Aim of the exercise:
Retype every entry word for word.

※

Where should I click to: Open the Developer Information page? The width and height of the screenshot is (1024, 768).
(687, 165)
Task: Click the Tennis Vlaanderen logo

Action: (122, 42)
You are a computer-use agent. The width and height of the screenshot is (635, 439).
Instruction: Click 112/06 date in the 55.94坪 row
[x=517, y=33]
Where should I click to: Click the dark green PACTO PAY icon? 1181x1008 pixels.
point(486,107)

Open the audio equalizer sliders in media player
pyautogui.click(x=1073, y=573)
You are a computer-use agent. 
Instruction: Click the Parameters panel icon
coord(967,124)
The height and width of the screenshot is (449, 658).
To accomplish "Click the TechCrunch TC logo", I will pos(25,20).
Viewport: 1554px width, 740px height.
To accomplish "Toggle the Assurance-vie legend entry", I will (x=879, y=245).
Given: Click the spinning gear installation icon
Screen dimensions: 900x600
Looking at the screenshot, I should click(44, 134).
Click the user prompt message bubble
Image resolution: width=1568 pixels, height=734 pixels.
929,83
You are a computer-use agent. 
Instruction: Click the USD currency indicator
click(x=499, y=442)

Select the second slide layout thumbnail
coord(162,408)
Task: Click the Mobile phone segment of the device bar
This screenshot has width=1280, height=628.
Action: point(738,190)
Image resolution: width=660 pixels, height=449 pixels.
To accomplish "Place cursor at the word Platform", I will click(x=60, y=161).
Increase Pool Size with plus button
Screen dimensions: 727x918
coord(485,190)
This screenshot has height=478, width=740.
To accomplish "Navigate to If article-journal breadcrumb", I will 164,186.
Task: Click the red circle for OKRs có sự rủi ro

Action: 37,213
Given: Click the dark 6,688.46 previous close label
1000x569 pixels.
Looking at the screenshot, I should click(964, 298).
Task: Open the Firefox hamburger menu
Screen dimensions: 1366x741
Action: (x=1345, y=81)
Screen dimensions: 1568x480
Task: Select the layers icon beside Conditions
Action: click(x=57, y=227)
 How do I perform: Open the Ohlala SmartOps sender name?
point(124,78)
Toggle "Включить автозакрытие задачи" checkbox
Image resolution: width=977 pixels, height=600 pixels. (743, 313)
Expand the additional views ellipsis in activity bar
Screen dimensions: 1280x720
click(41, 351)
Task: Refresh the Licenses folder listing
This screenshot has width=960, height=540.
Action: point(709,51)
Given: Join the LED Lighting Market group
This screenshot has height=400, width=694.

※

Final answer:
Where should I click to: Open the Developer Information page? The width and height of the screenshot is (1024, 768).
(687, 165)
Task: Click the Tennis Vlaanderen logo

Action: (122, 42)
You are a computer-use agent. The width and height of the screenshot is (635, 439).
Instruction: Click 112/06 date in the 55.94坪 row
[x=517, y=33]
Where should I click to: Click the dark green PACTO PAY icon? 1181x1008 pixels.
point(486,107)

Open the audio equalizer sliders in media player
pyautogui.click(x=1073, y=573)
You are a computer-use agent. 
Instruction: Click the Parameters panel icon
coord(967,124)
The height and width of the screenshot is (449, 658).
To accomplish "Click the TechCrunch TC logo", I will pos(25,20).
Viewport: 1554px width, 740px height.
To accomplish "Toggle the Assurance-vie legend entry", I will (x=879, y=245).
Given: Click the spinning gear installation icon
Screen dimensions: 900x600
Looking at the screenshot, I should click(44, 134).
Click the user prompt message bubble
Image resolution: width=1568 pixels, height=734 pixels.
929,83
You are a computer-use agent. 
Instruction: Click the USD currency indicator
click(x=499, y=442)

Select the second slide layout thumbnail
coord(162,408)
Task: Click the Mobile phone segment of the device bar
This screenshot has width=1280, height=628.
Action: point(738,190)
Image resolution: width=660 pixels, height=449 pixels.
To accomplish "Place cursor at the word Platform", I will click(x=60, y=161).
Increase Pool Size with plus button
Screen dimensions: 727x918
coord(485,190)
This screenshot has height=478, width=740.
To accomplish "Navigate to If article-journal breadcrumb", I will 164,186.
Task: Click the red circle for OKRs có sự rủi ro

Action: 37,213
Given: Click the dark 6,688.46 previous close label
1000x569 pixels.
Looking at the screenshot, I should click(964, 298).
Task: Open the Firefox hamburger menu
Screen dimensions: 1366x741
Action: (x=1345, y=81)
Screen dimensions: 1568x480
Task: Select the layers icon beside Conditions
Action: click(x=57, y=227)
 How do I perform: Open the Ohlala SmartOps sender name?
point(124,78)
Toggle "Включить автозакрытие задачи" checkbox
Image resolution: width=977 pixels, height=600 pixels. (743, 313)
Expand the additional views ellipsis in activity bar
Screen dimensions: 1280x720
click(41, 351)
Task: Refresh the Licenses folder listing
This screenshot has width=960, height=540.
Action: point(709,51)
Given: Join the LED Lighting Market group
This screenshot has height=400, width=694.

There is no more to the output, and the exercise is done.